──────── Supplied data ────────

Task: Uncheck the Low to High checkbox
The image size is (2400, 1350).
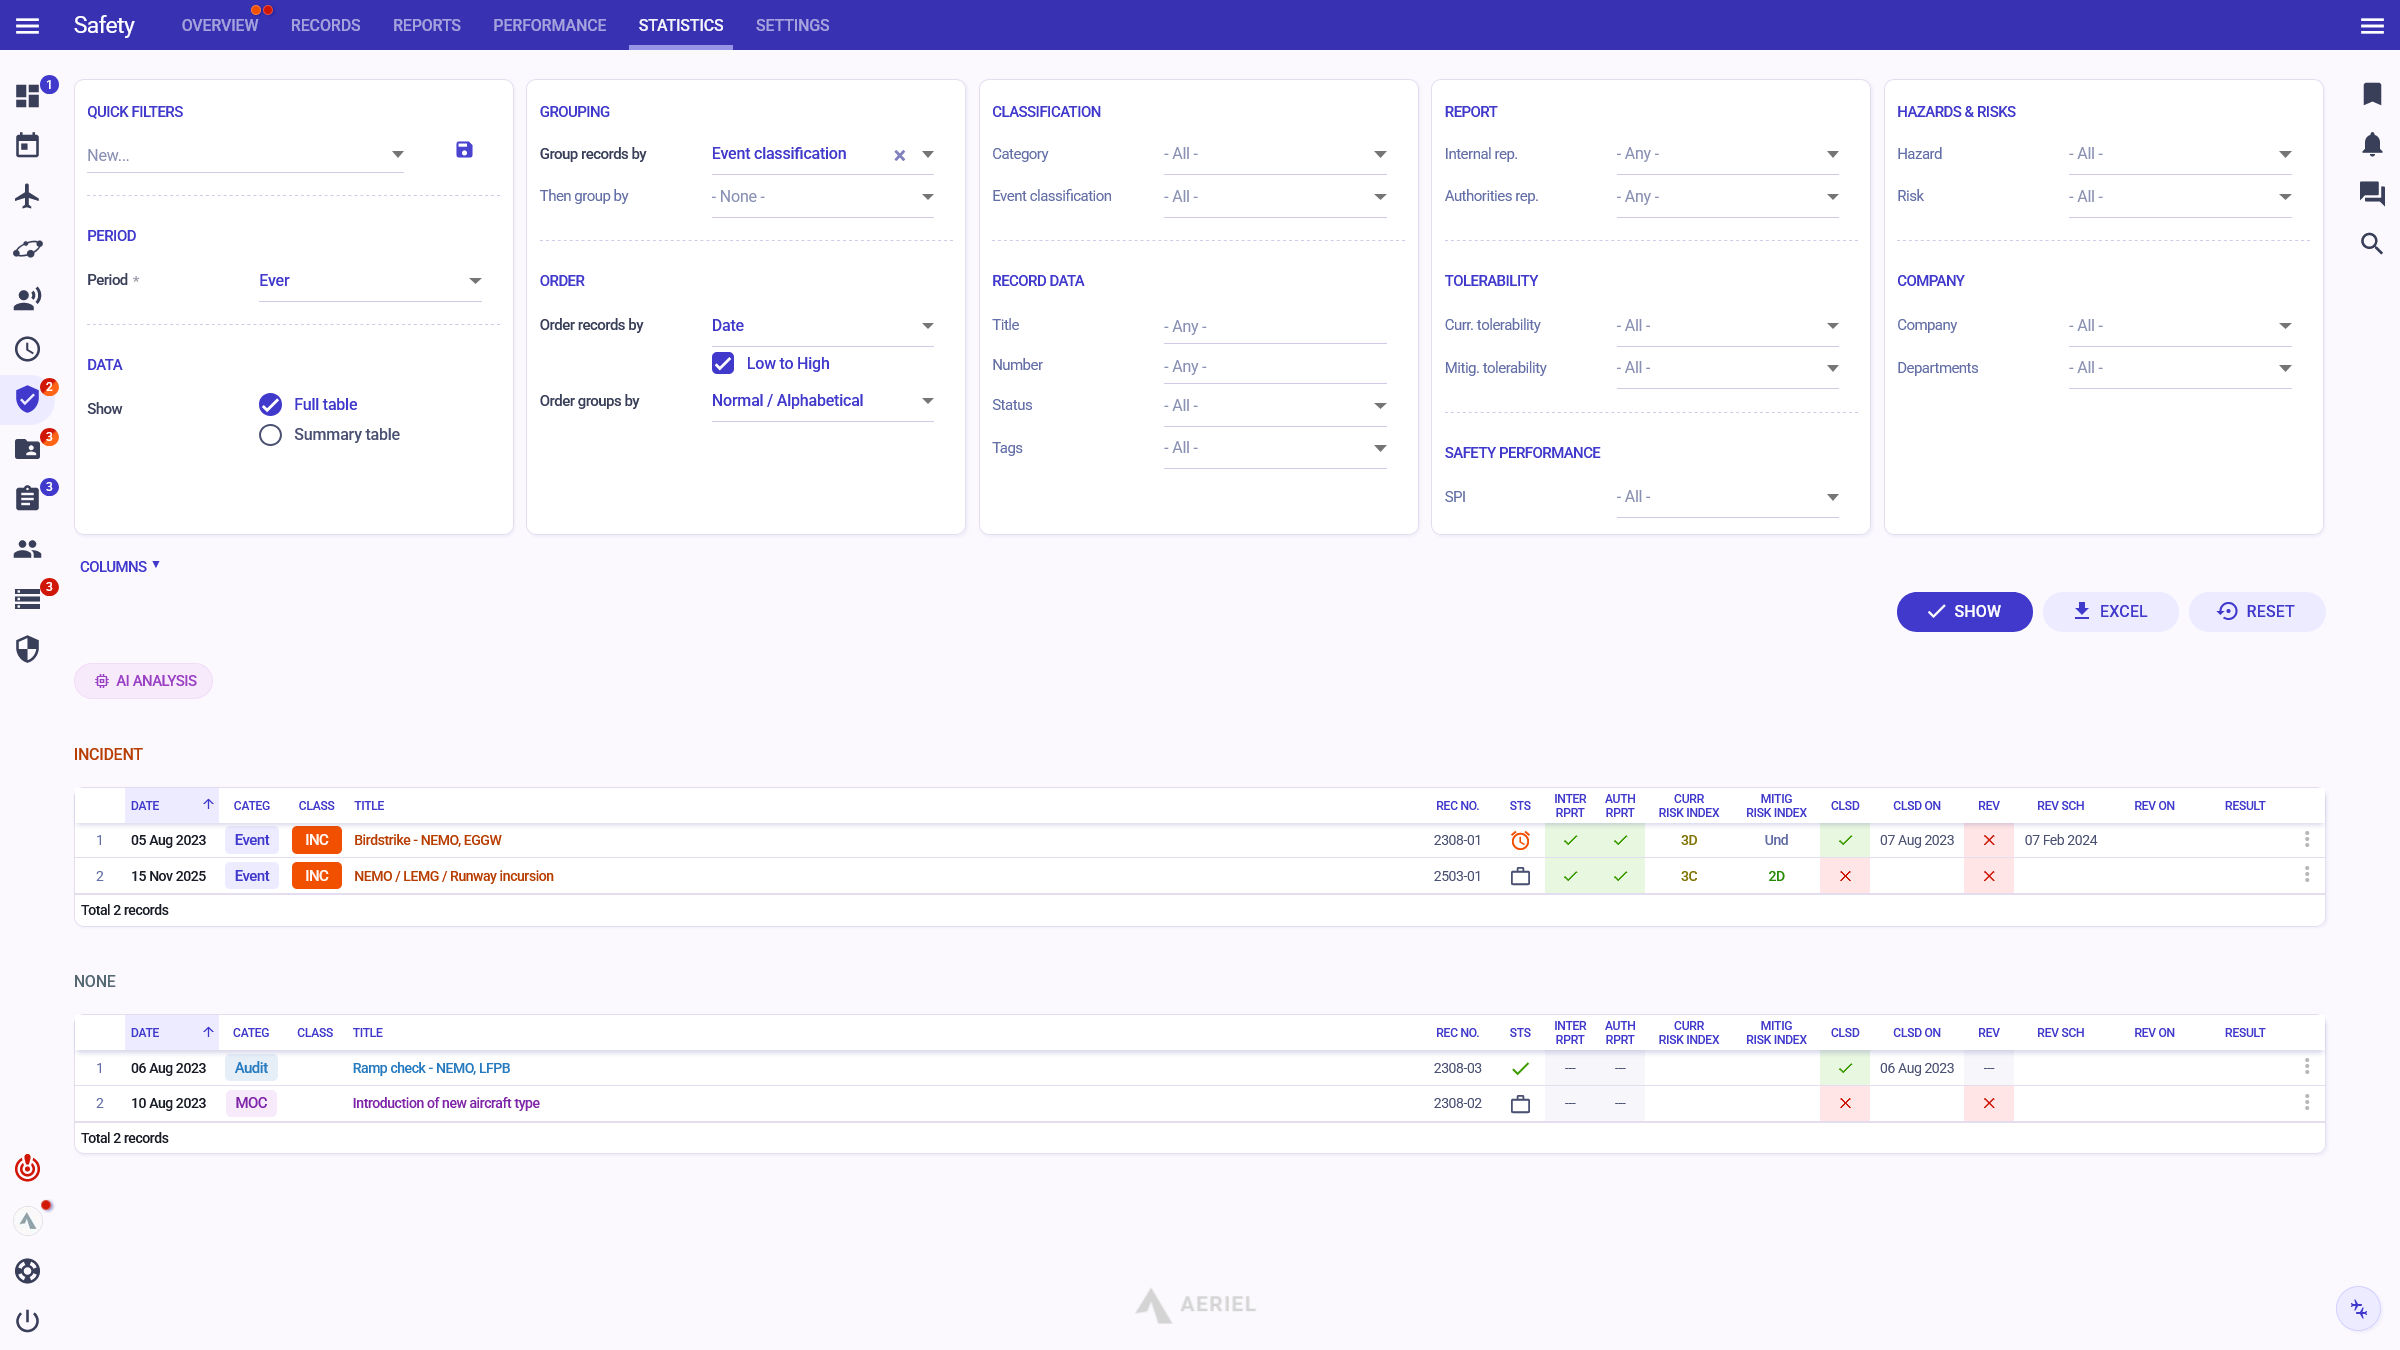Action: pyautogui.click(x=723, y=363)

────────
──────── Supplied data ────────

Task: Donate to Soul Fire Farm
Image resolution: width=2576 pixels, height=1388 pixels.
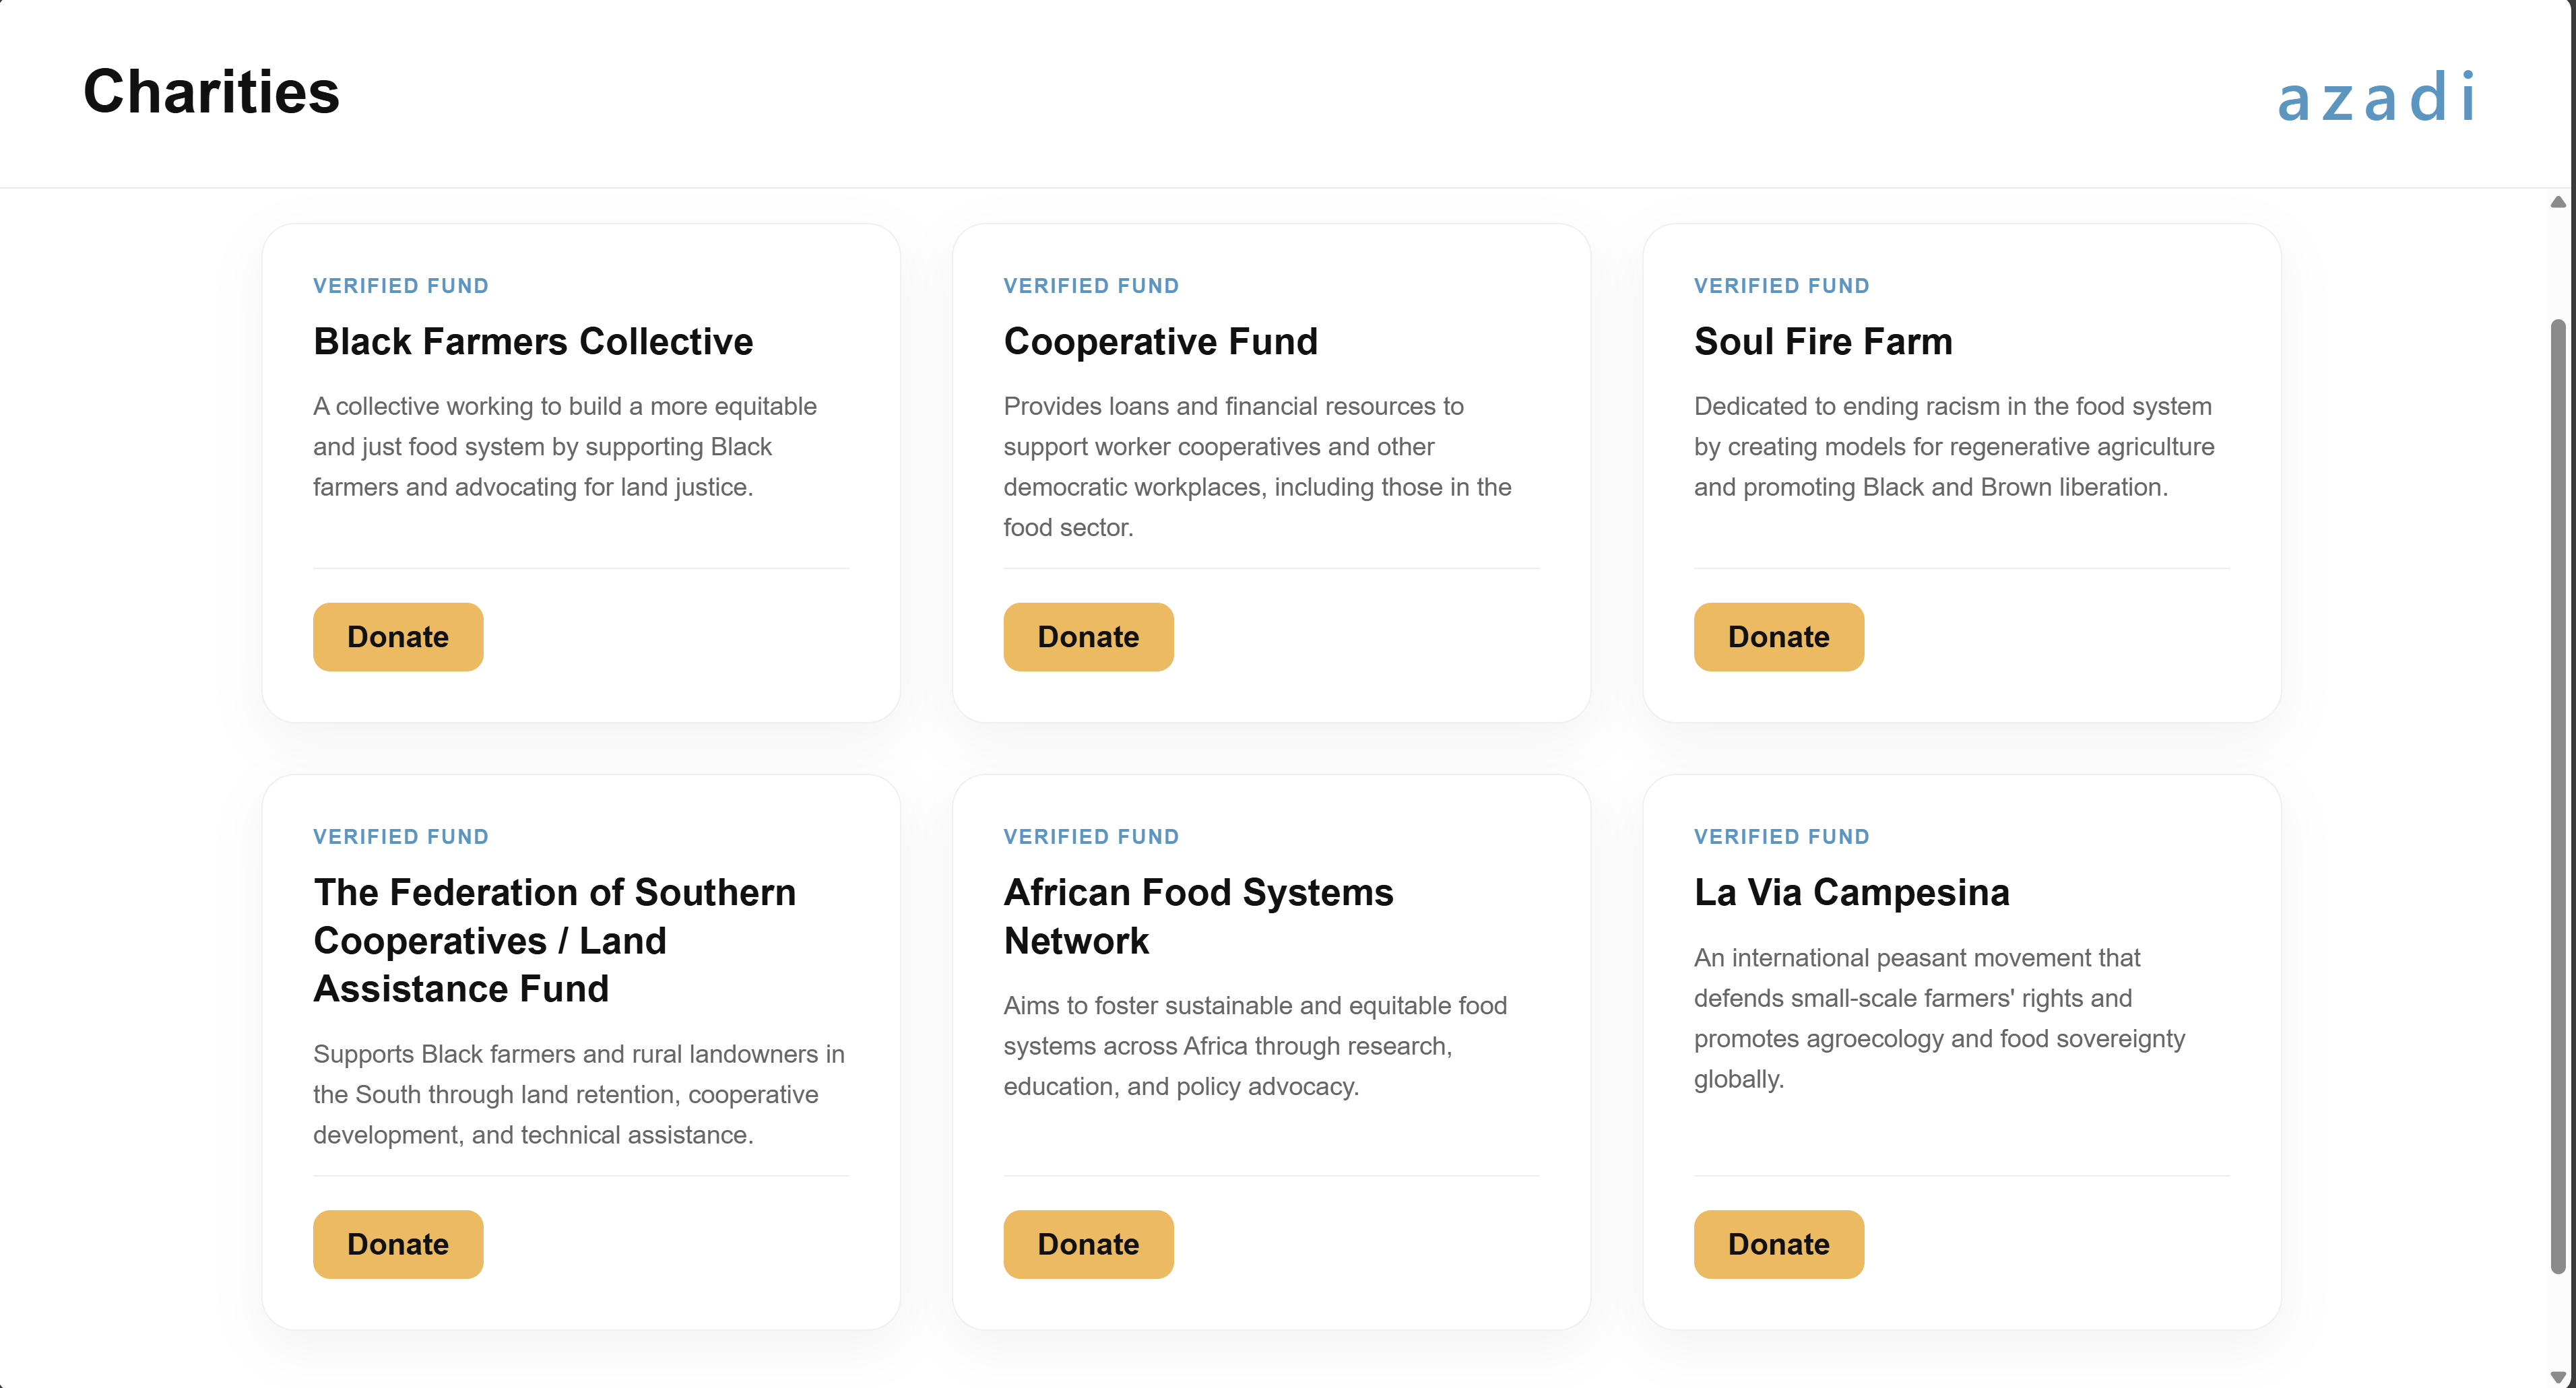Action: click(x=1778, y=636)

────────
──────── Supplied data ────────

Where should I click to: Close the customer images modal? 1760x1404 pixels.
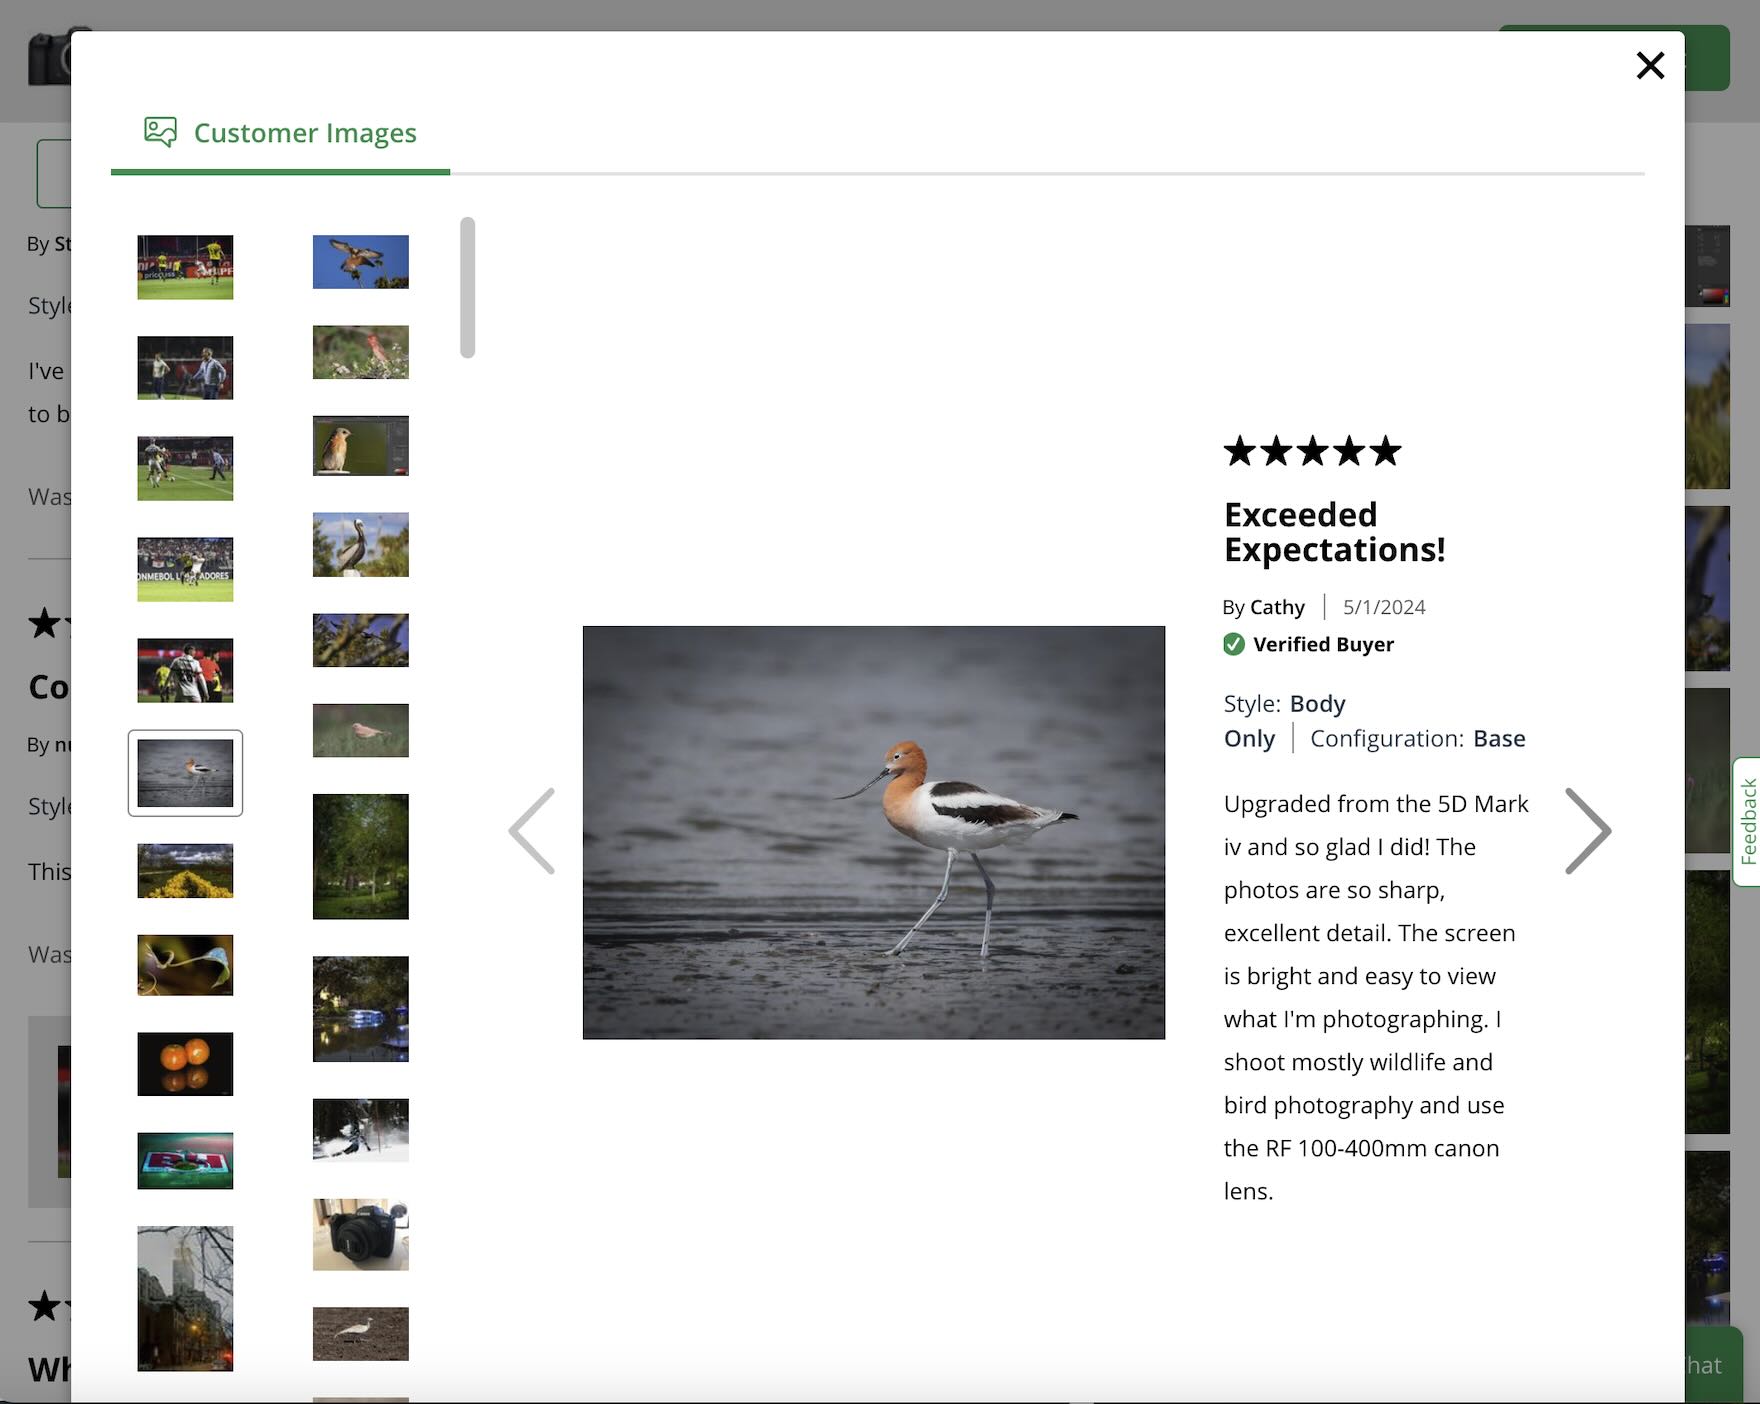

────────

- Task directions: Retype the rows above, beginning with the line that contains "Task: Uncheck the Low to High checkbox" and continuing through the line that contains "Action: pyautogui.click(x=723, y=363)", and omit the pictures from your answer.

- The response:
Task: Uncheck the Low to High checkbox
The image size is (2400, 1350).
Action: pyautogui.click(x=723, y=363)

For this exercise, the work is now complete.